Developing disease-state liver models to determine the effects on brain function in vitro

Abstract

The liver is responsible for filtering and detoxifying harmful chemicals from the body. Because of its role as the barrier between the gut and the circulatory system, and due to the brain’s high perfusion rate, the liver’s function as a regulator for blood composition is highly important for the brain. Although the blood brain barrier blocks certain large molecules from entering into the organ, small molecules, such as ammonia, can freely pass through the fenestrations in the barrier or are naturally transported by the endothelial cells. When damage occurs to the liver and there are alterations in behavior or cognition, the condition is termed hepatic encephalopathy.
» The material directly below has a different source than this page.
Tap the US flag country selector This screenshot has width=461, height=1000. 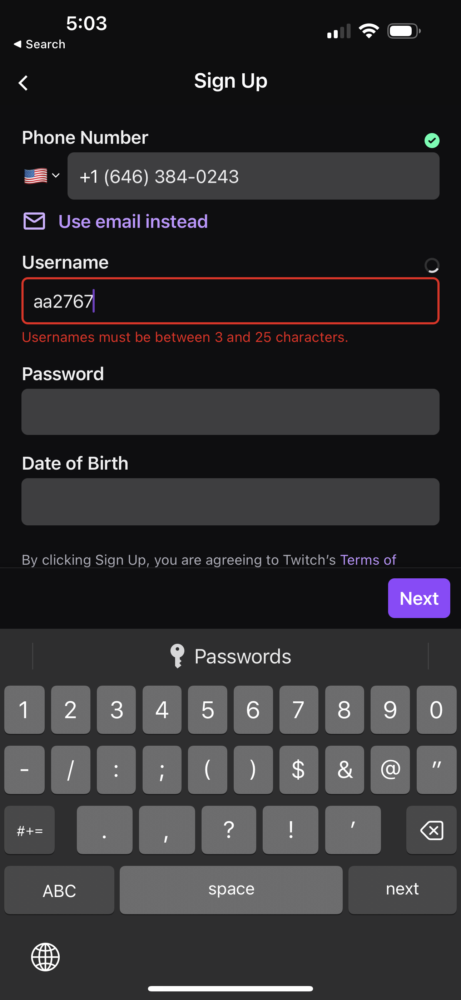point(36,175)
Therefore, the health of the liver is important for regulating the function of the brain. However, the methods for creating in vitro hepatoid models with varying levels of dysfunction are not well developed. With this in mind, my doctoral research examines the role of using tunable collagen-polyethylene glycol hydrogels to modulate the response of hepatoids and hepatocarcinoma to exogenous factors. Chapter 2 investigates how the morphology and functionality of the zebrafish liver is degraded by endocrine disrupting chemicals, such as estrogen and bisphenol-A. Chapter 3 explores methods for developing a hepatocarcinoma model which can depict varying levels of matrix invasion and functionality. Finally, Chapter 4 investigates how collagen-hyaluronic acid hydrogels affect cortical neuron cluster morphology and the resulting change in neurotransmitter production when exposed to the hyperammonemia conditions present during hepatic encephalopathy.